We are pleased that Dr. Huppertz has thought critically about the 2011 ACR recommendations for the treatment of JIA and we thank him for his kind comments regarding the potential utility of our proposed treatment groups, features of poor prognosis, and measures of disease activity. However, we wish to clarify and rebut a number of misperceptions raised.
First, these recommendations remained silent on the appropriateness of the use of systemic glucocorticoids for the treatment of synovitis. This is not equivalent to a recommendation to withhold the use of systemic glucocorticoids from children with polyarticular JIA, as the author suggests. Put simply, this therapeutic approach cannot be recommended as appropriate or inappropriate given the absence of any published studies of the effectiveness or safety of this practice. We personally do not dispute the observation that synovitis frequently responds to treatment with systemic glucocorticoids. Contrary to the author's statement, the published algorithms in the recommendations for the treatment of polyarticular JIA do not include the administration of systemic glucocorticoids.
We too are surprised that there are no published studies on the treatment of synovitis with systemic glucocorticoids in children. Nevertheless, this is not strictly a pediatric problem. A similar paucity of data exists in the published literature on RA and this led to the decision to omit systemic glucocorticoids from the ACR recommendations for the treatment of RA (1–3). However, the decision to omit systemic glucocorticoids for the treatment of synovitis was not influenced by the diverse methods of their delivery, as suggested by the author.
Ample knowledge of the “intelligent” use of systemic glucocorticoids cannot be derived from published studies. The textbook chapter referenced by the author contains only a single sentence on the topic, and this does not appear to endorse chronic systemic glucocorticoids as conventional treatment: “Glucocorticoids have a limited role as systemic therapy in polyarthritis, although judicious use of systemic steroids as a bridging agent can be considered” (4).
What can be consistently gleaned from a review of the published literature are the extensive expected adverse effects associated with long-term systemic glucocorticoid use, including Cushing's syndrome, growth suppression, osteoporosis, infection, hypertension, dyslipoproteinemia, impaired glucose tolerance, cataracts, and glaucoma (5). These known and common adverse effects of glucocorticoid use must be taken into account when making treatment decisions, just as the author correctly asserts that we must consider that biologic therapeutic agents may possibly cause rare adverse effects with long latency periods.
The lack of rapid joint destruction in every child with JIA does not appear to be a valid reason to withhold biologic therapy. The initiation of TNFα inhibitors is frequently accompanied by immediate relief of active arthritis and the associated pain and disability (6, 7). Moreover, there may exist a window of opportunity during which the attainment of complete control of the inflammatory process may permanently alter the natural history of the disease course (8).

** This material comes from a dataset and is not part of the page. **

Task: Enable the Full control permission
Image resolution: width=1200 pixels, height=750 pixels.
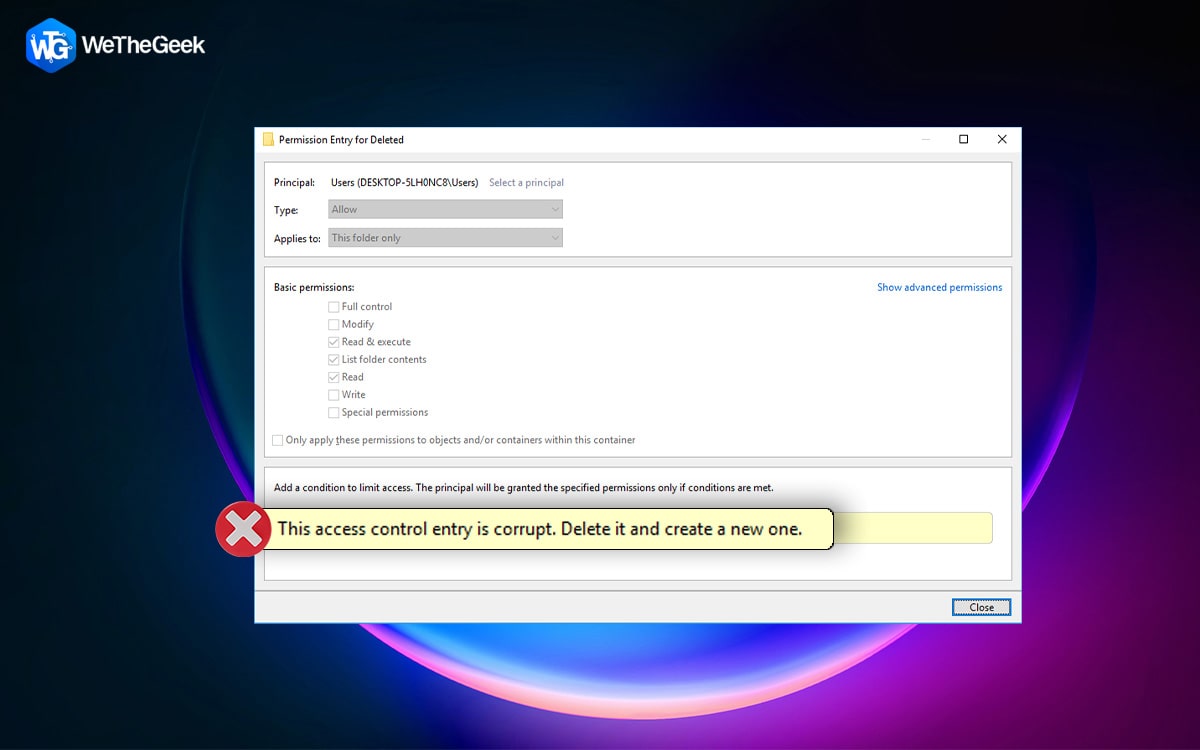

In the absence of adequate studies of the comparative effectiveness and safety of biologic therapeutic agents versus chronic daily systemic glucocorticoids, one cannot assume that the preferential use of biologics will necessarily “lead to our patients' disadvantage.” It is possible that the converse may be true; namely, the relatively early use of biologics could result in more effective control of arthritis, fewer adverse medication effects, and improved patient quality of life compared to systemic glucocorticoids.
Despite all of these differences, we completely agree that the use of systemic glucocorticoids as either a bridge to or long-term therapy for synovitis should be further studied so that future updates to the ACR recommendations can comment on the appropriateness of these therapeutic approaches.
With respect to the appropriateness of hydroxychloroquine for the treatment of synovitis, the evidence appears clearer. Hydroxychloroquine combined with nonsteroidal antiinflammatory drugs was shown to be inefficacious for the treatment of active polyarthritis in a randomized placebo-controlled clinical trial (9). This trial result is consistent with the recommendation that the use of hydroxychloroquine is inappropriate for the treatment of children with active arthritis.
With respect to methotrexate administration and dosing, the recommendation was based on the results of a randomized clinical trial that demonstrated the efficacy of 15 mg/m2 via the parenteral route among children who failed to respond to 8–12.5 mg/m2 via the oral route (10).
Clearly, we are in desperate need of definitive studies of the comparative effectiveness and safety of therapeutics in the treatment of JIA. We appreciate this critical evaluation of the recently published ACR recommendations for the treatment of JIA, as this represents an appropriate starting point for future investigations.